***** SUPPLIED INFORMATION *****
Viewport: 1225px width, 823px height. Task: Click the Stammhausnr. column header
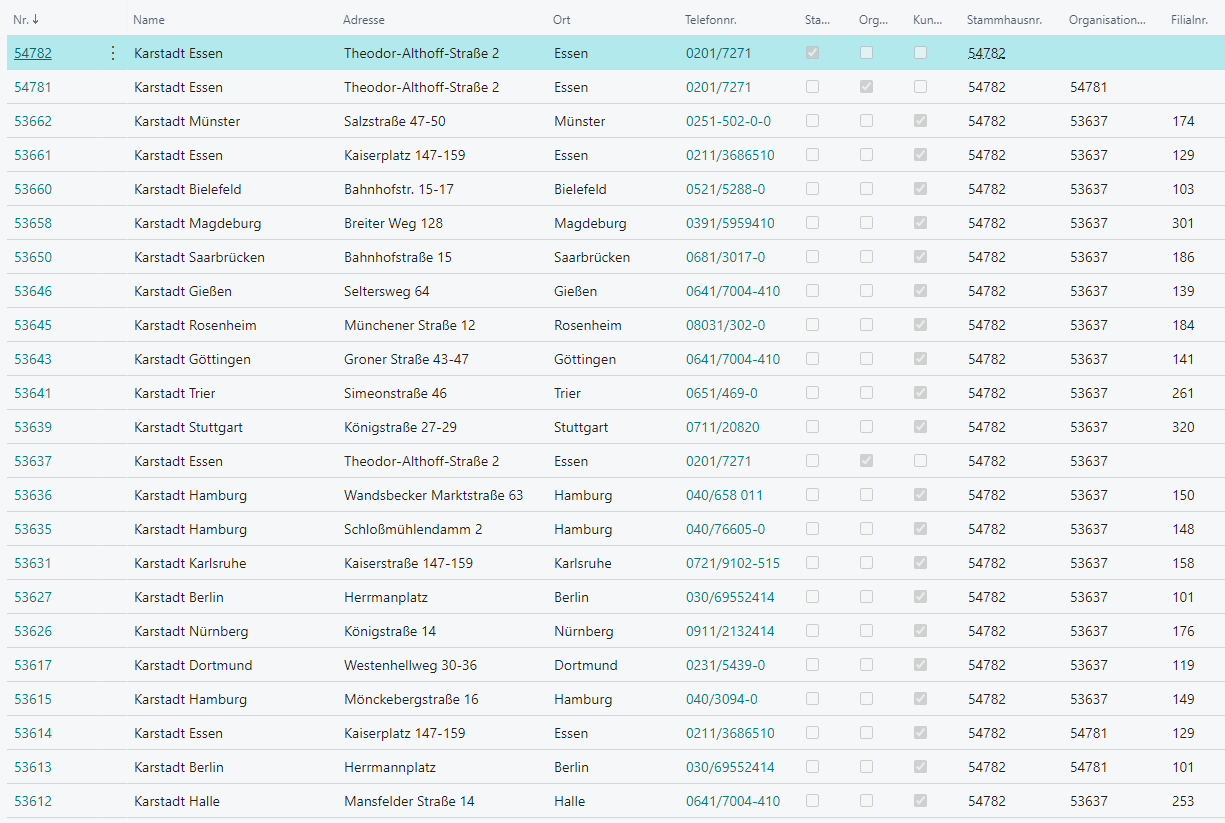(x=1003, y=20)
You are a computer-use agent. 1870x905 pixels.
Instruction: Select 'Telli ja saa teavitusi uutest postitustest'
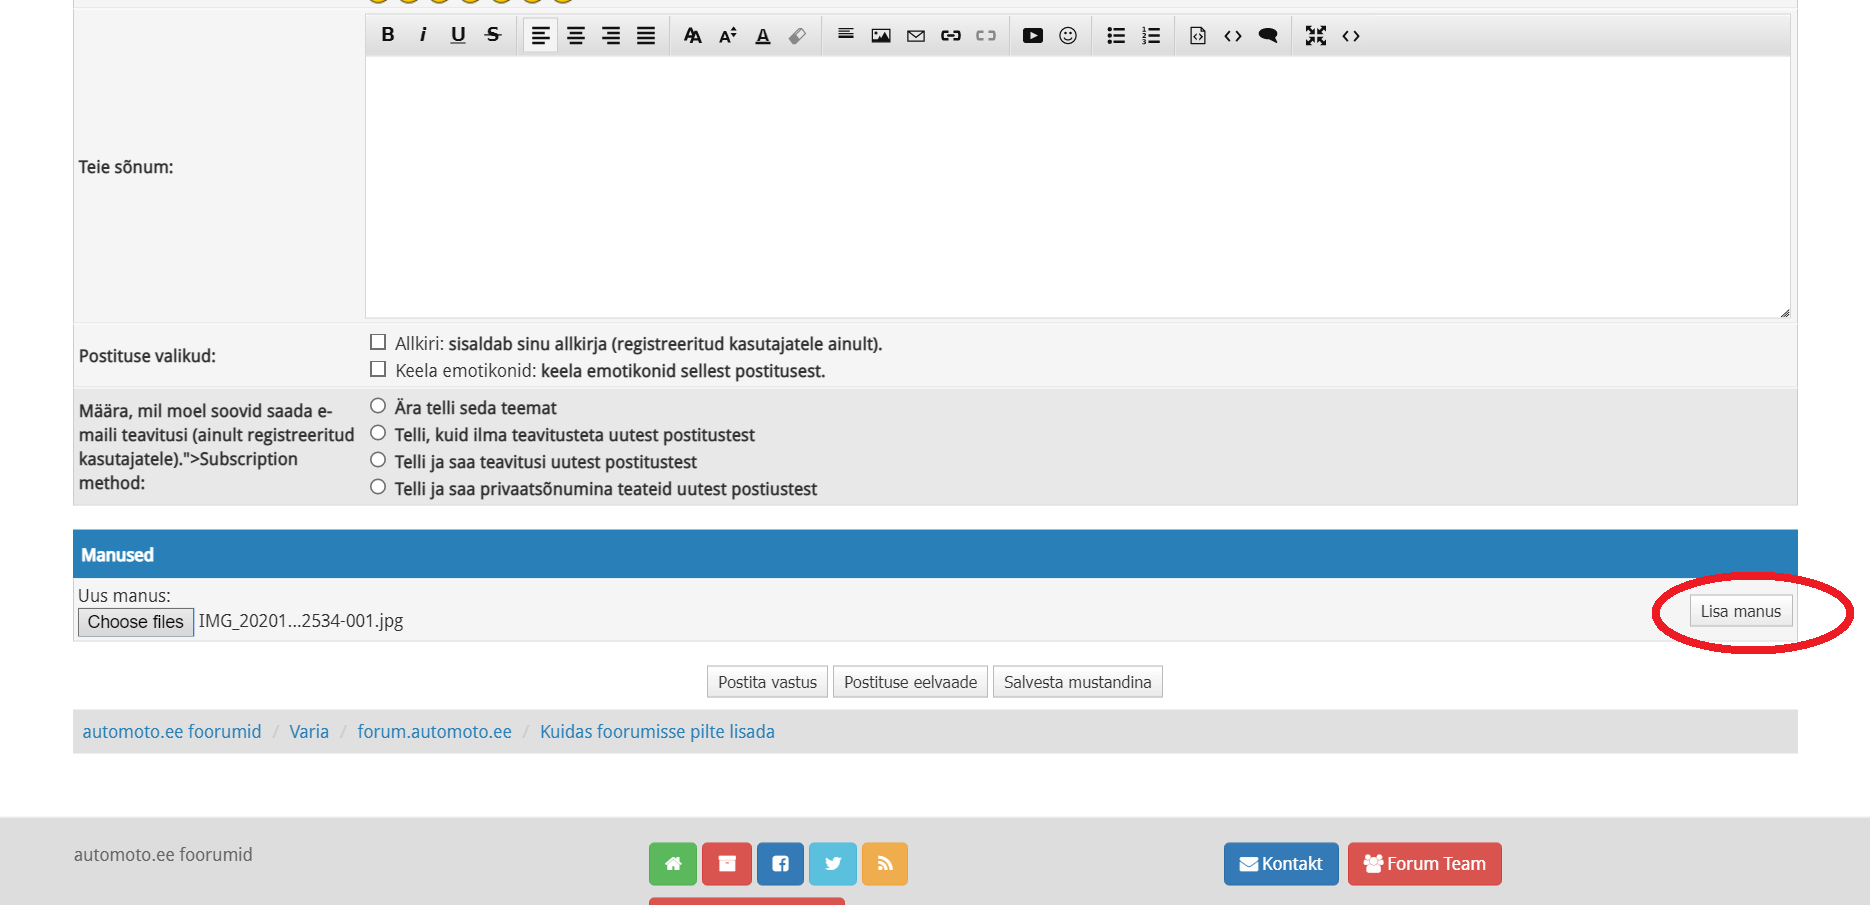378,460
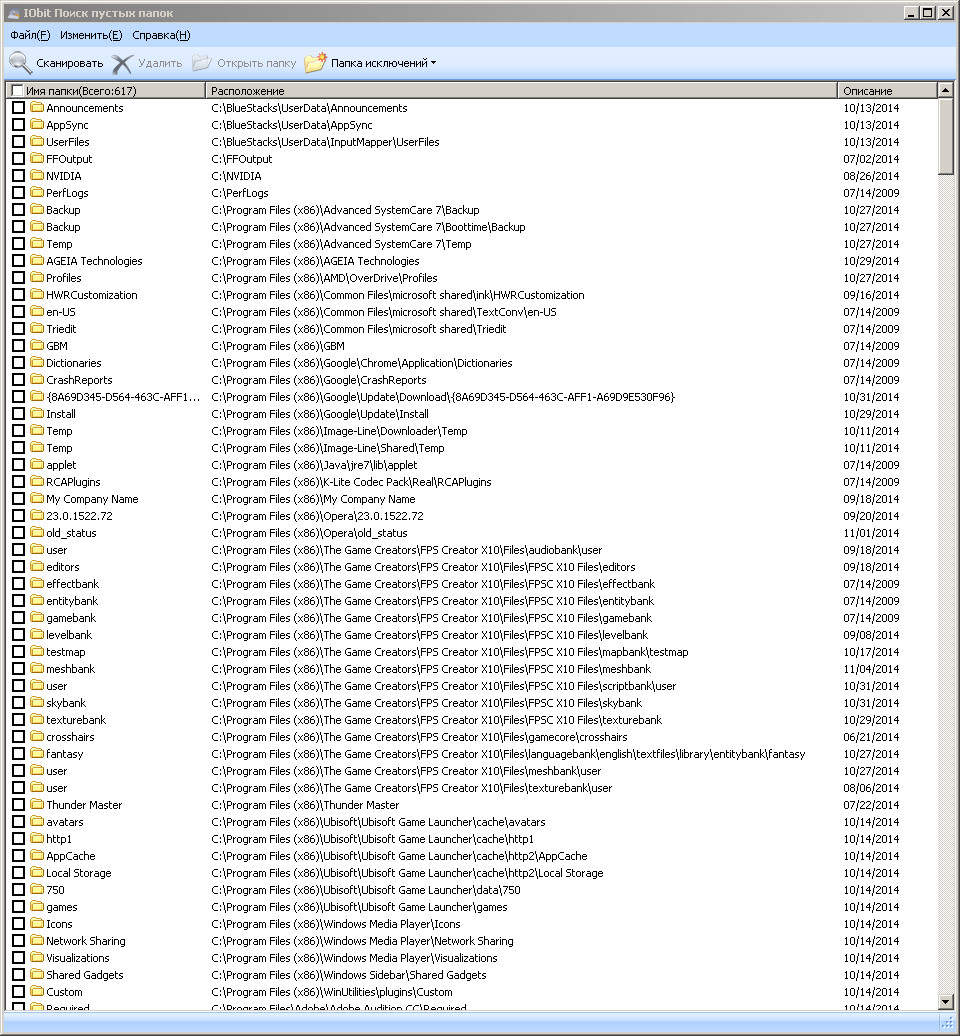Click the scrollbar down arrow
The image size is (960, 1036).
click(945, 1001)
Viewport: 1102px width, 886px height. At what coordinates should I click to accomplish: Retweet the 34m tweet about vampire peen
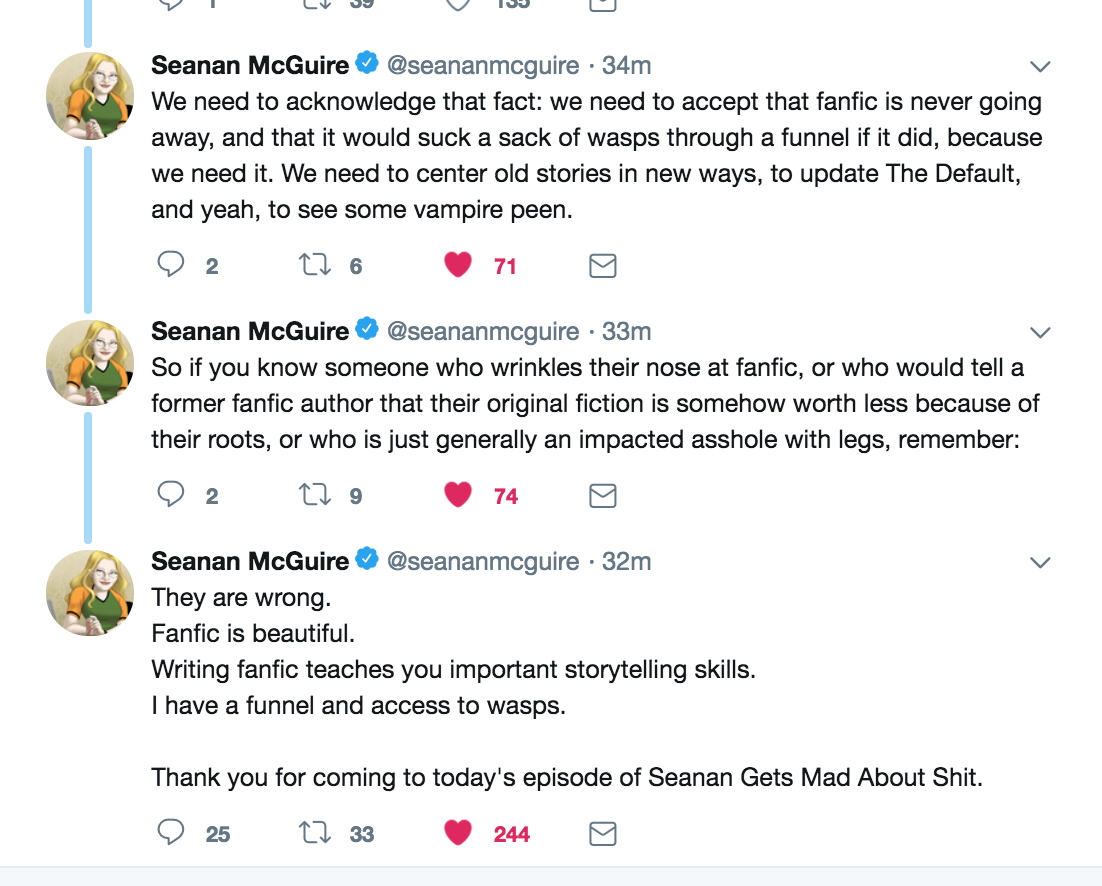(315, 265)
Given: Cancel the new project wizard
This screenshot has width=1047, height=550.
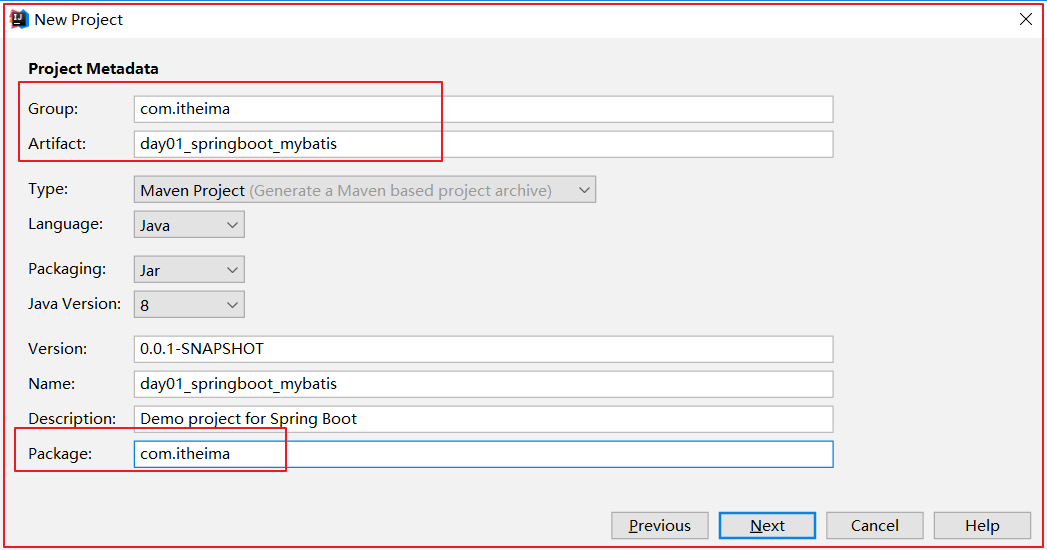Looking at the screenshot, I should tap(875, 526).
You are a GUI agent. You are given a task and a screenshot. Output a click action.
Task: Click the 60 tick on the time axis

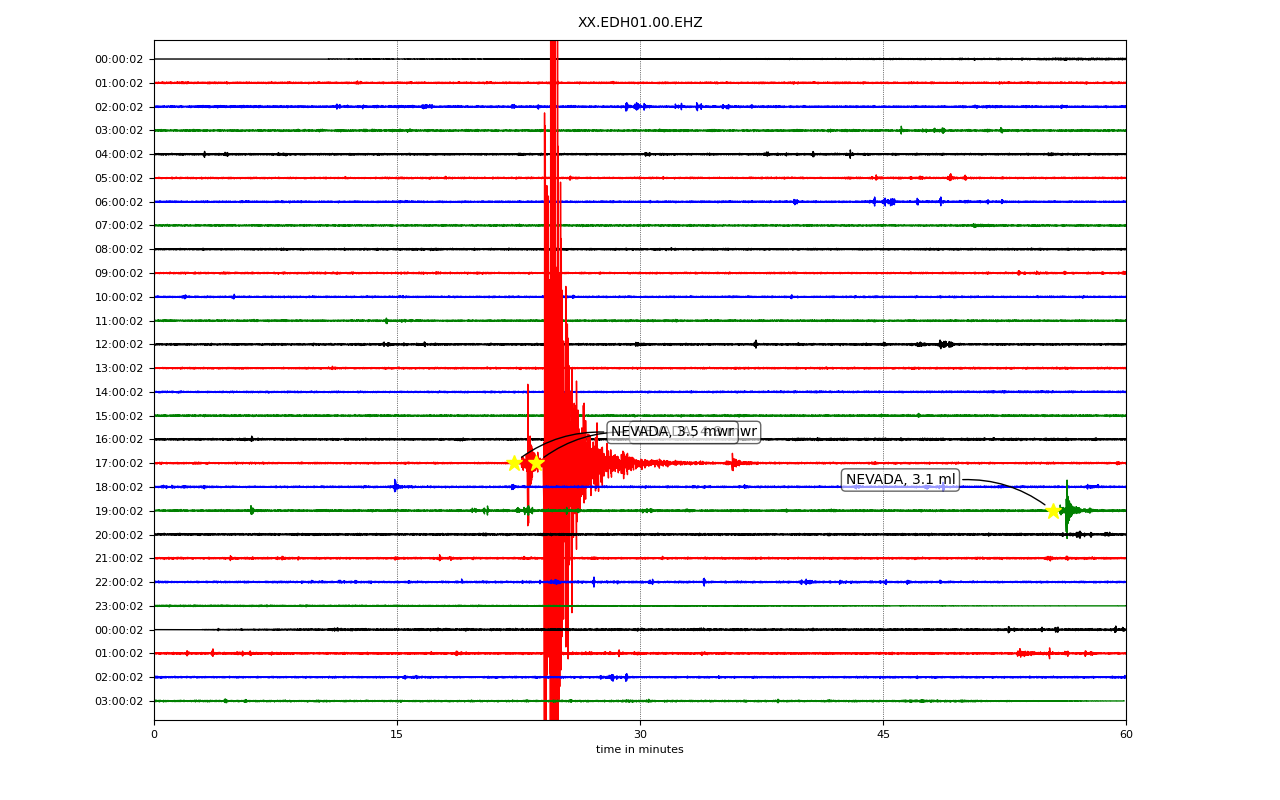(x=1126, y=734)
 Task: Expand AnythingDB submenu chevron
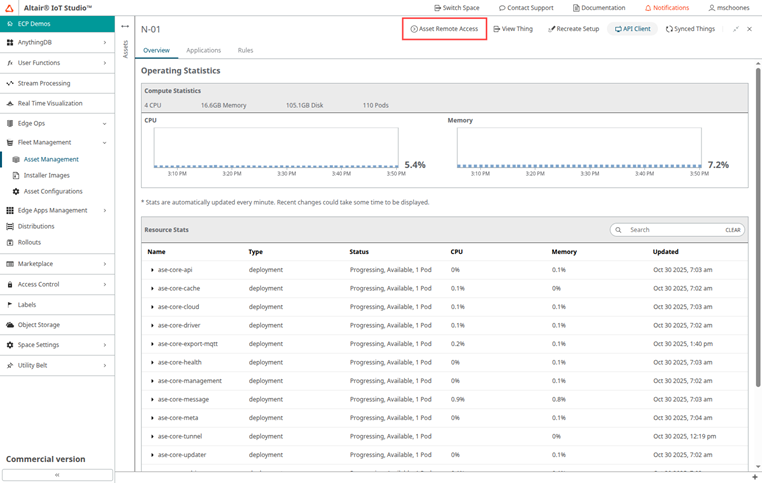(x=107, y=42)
*****
## TASK STATEMENT
Could you rewrite the data above with "Viewport" changed to "Window" everywhere and nothing else altered, leaving out the pictures?

## THE RESPONSE
Window: 1225px width, 823px height. Task: Click the Stammhausnr. column header
(x=1003, y=20)
You are a computer-use agent. 1870x905 pixels.
Instruction: Select 'Telli ja saa teavitusi uutest postitustest'
378,460
Click the scrollbar down arrow
The image size is (960, 1036).
click(945, 1001)
Window: 1102px width, 886px height. At what coordinates should I click to accomplish: Retweet the 34m tweet about vampire peen
(315, 265)
Given: Cancel the new project wizard
This screenshot has width=1047, height=550.
Looking at the screenshot, I should tap(875, 526).
You are a GUI agent. You are given a task and a screenshot. Output a click action.
Task: Click the 60 tick on the time axis

(x=1126, y=734)
 Task: Expand AnythingDB submenu chevron
(x=107, y=42)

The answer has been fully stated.